START EXTRACTED INFORMATION
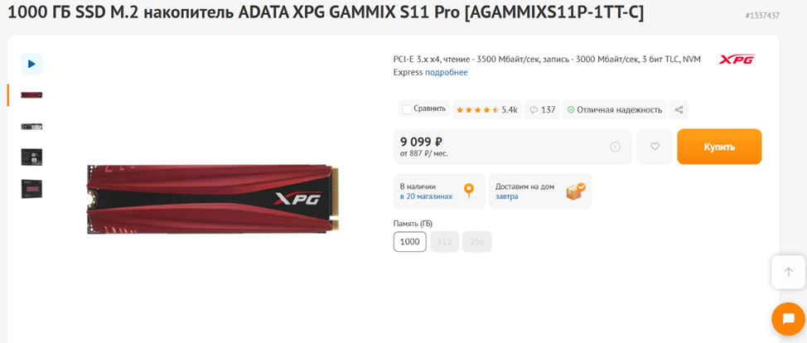Screen dimensions: 807x343
Task: Open the в 20 магазинах link
Action: (426, 196)

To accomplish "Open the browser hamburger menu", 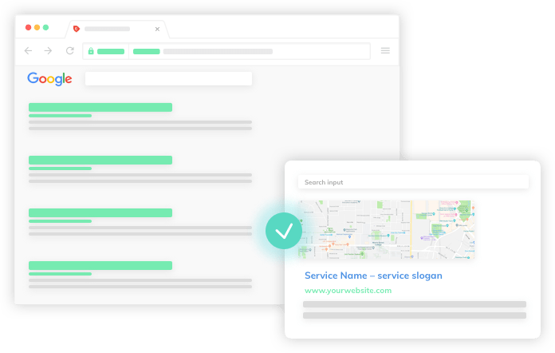I will (x=385, y=51).
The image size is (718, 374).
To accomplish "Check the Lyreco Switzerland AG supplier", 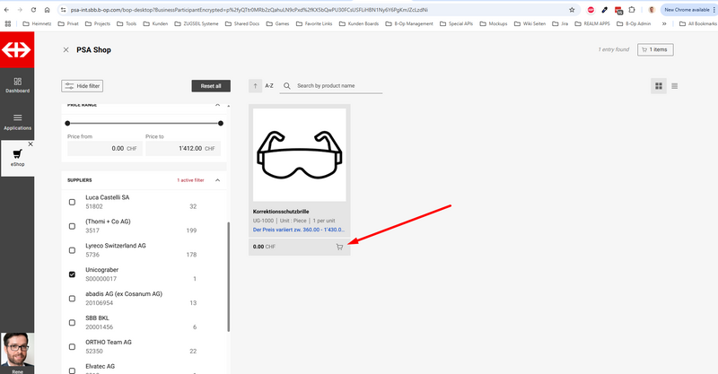I will tap(73, 250).
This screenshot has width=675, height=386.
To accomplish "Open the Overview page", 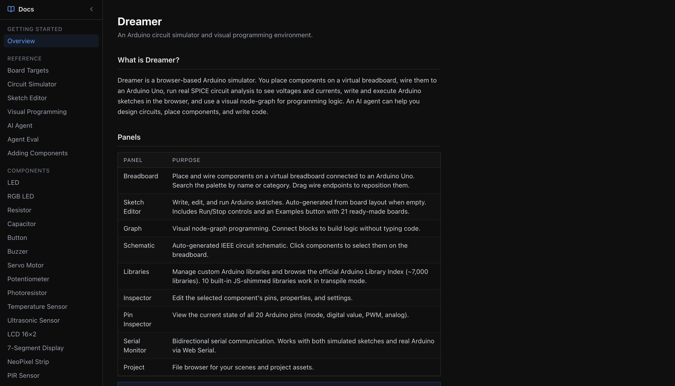I will [x=21, y=41].
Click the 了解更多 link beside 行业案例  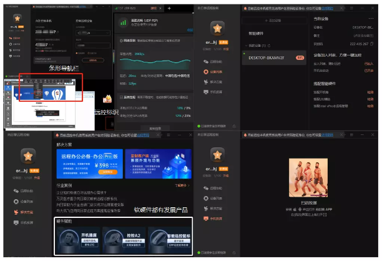pos(182,185)
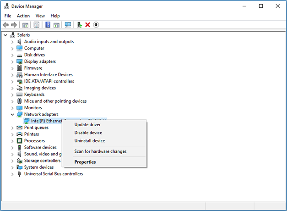
Task: Collapse the Solaris root node
Action: click(5, 35)
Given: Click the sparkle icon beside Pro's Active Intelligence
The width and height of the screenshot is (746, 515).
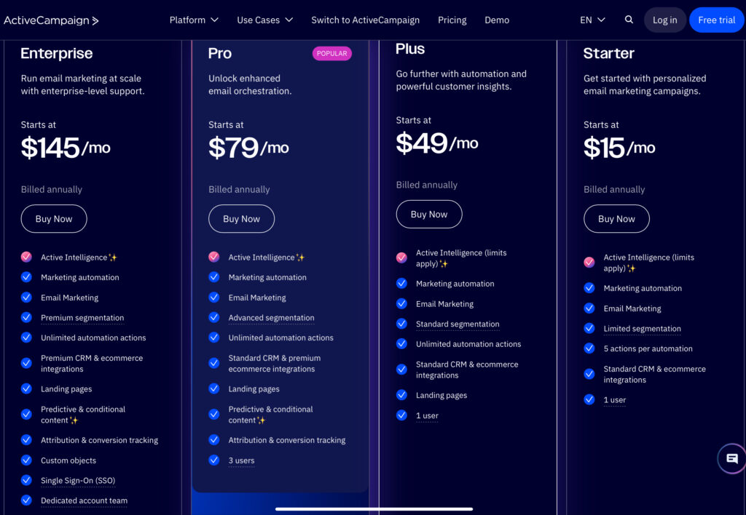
END EXTRACTED INFORMATION
# BRIEF
Go through the material and copy every line in which the word "height" occurs.

# EXERCISE ANSWER
This screenshot has width=675, height=386.
The width and height of the screenshot is (746, 515).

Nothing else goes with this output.